Additional security considerations for the Tools for PowerShell - Amazon Tools for PowerShell (version 4)
Logging of sensitive information
Services or capabilities described in Amazon Web Services documentation might vary by Region. To see the differences applicable to the China Regions, see Getting Started with Amazon Web Services in China (PDF).

Additional security considerations for the Tools for PowerShell

This topic contains security considerations in addition to the security topics covered in earlier sections.

Logging of sensitive information

Some operations of this tool might return information that could be considered sensitive, including information from environment variables. The exposure of this information might represent a security risk in certain scenarios; for example, the information could be included in continuous integration and continuous deployment (CI/CD) logs. It is therefore important that you review when you are including such output as part of your logs, and suppress the output when not needed.
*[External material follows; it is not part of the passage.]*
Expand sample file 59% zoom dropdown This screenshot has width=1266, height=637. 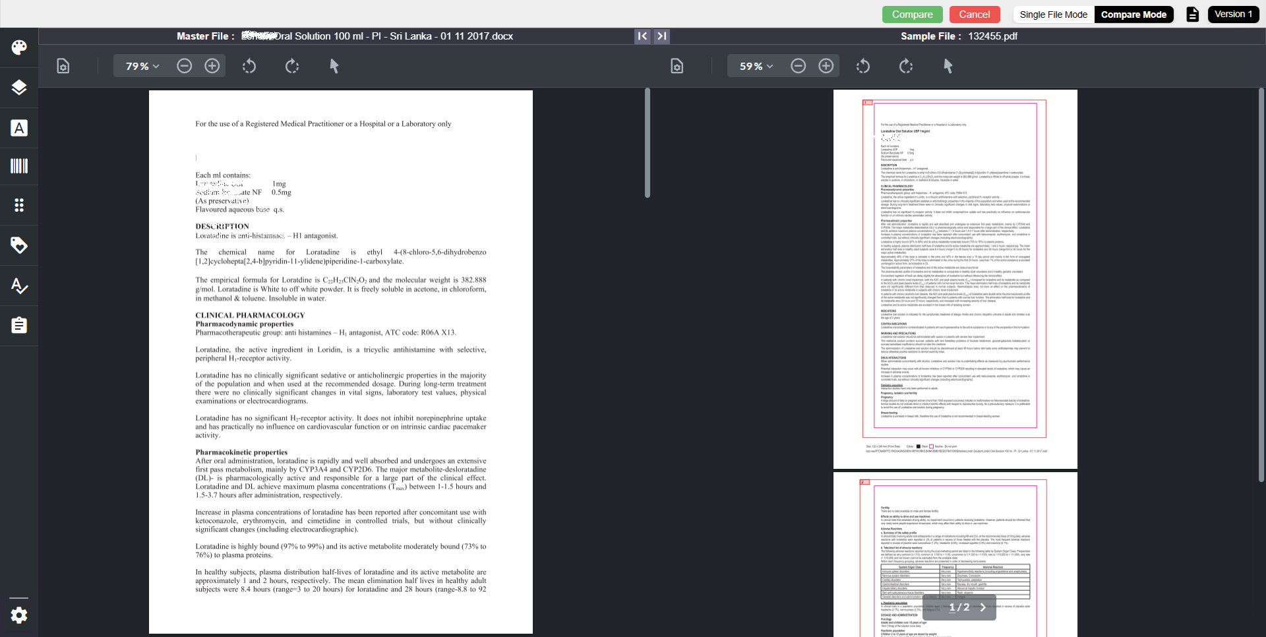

For additional information about protecting sensitive data, see Data protection in this Amazon product or service.

Consider the following best practices:

  • Do not use environment variables to store sensitive values for your serverless resources. Instead have your serverless code programmatically retrieve the secret from a secrets store (for example, Amazon Secrets Manager).

  • Review the contents of your build logs to ensure they do not contain sensitive information. Consider approaches such as piping to /dev/null or capturing the output as a bash or PowerShell variable to suppress command outputs.

  • Consider the access of your logs and scope the access appropriately for your use case.